How I finally learnt to accept kindness

Photo credit: Oliver Rossi - Getty Images
Photo credit: Oliver Rossi - Getty Images

From Red Online

The focus on finding romance is so fierce that when I googled 'how to find love' it turned up over 5 and a half billion results.

As a single woman not interested in a romantic relationship in the conventional sense, I do still want love. I still want tiny gestures of intimacy and comfort and fondness and caring. To be known. Seen. Heard. It’s just that I want it outside of a couple. None of the top search results accounted for that.

Kate Bolick wrote in Spinster: Making A life of One’s Own that, ‘Having nobody to go home to at night had always seemed a sad and lonesome fate; now I saw that being forced to leave the house for human contact encourages a person to live more fully in the world.’ It is in my own singleness-by-choice that I have discovered she is right. Taylor Swift said that we don’t need a central romance to have a romantic life, and because I force myself to, I see that love is everywhere.

Love is in the friend who brought me a picnic for the long car journey as I moved house. As I turned off of a traffic-laden M1 to detour through Dunstable, I reached in to the bag marked “quiche” and found she’d had the baker cut it into small pieces that I could pick up with one hand. This is love, I thought.

Love is my father sneaking into my back yard as I worked to load up his car with all the squashed boxes from that move, the ones littering my path to the backdoor and driving me mad, and quietly taking them to the waste disposal yard. He insisted I stay where I was, at my computer, a deadline looming. This is love, I thought.

The woman who stops me as I browse furniture to say, ‘This is so embarrassing, but… are you Laura?’ and tells me she read something I wrote, that she likes my work, that it made a difference to her – love. That is love. Taking the time to be so generous with her praise is a loving act.

I suppose what I mean is kindness. Often, when we talk about kindness we talk about how important it is to give it. But love is the receiving of kindness. There’s two parts to the energy exchange. ‘Giving is virtuous, but so is accepting gifts gratefully’ said Doe Zantamata. The thing is, of course, that accepting kindness can feel so much more vulnerable than giving it.

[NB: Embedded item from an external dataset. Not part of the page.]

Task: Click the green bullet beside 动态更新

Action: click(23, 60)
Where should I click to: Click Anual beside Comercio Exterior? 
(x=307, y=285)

A psychologist called Bowlby suggested that when we give or receive kindness, we stimulate the attachment system and all the emotions and experiences within it. If we’ve got negative experiences, we trigger those bad memories when the attachment system is stimulated. We have a negative bias against self-compassion, because we’ve been burned: through humiliation, abuse, neglect, thoughtlessness.

Being vulnerable enough to receive a loving acts terrifies us. Trauma makes us shun kindness. We can feel weak for accepting gestures of kindness, or undeserving. And that in itself is unkind, because the person extending the offer gets cut off at the knees. Think of the last time you gave a compliment and it was meant with, ‘Oh? This? It’s just H&M. Nothing special.’ Even a simple kind comment getting batted away with embarrassment can make the giver feel like they shouldn’t have bothered in the first place. The kinder thing is to receive the compliment, and say thank you – for you, and them.

There’s something in letting people be nice to us. Kind to us. Love us.

When our receiving capacity is jammed, we can’t be emotionally healthy. Do all the face yoga and injectables you want, but sunbeams will never shine from our faces without good thoughts, to bastardise what Roald Dahl said. For good thoughts, love has to flow freely, in both directions. We must give it, and we must humbly accept it. My friend Lucy actually says the words, “Thank you, I receive that” when she hears a kind word. It makes you want to give her more, because you know it is landing. Seeing her be so open to the kindness on offer makes me want to practice openness to it, too.

In the formula for 'how to find love', we so often don’t talk about receiving it. But saying thank you and accepting another’s kindness is human. It is what connects us. The energy runs both ways. I challenge you today not to give an act of kindness, but to humbly receive one, too. It feels good. It feels like love.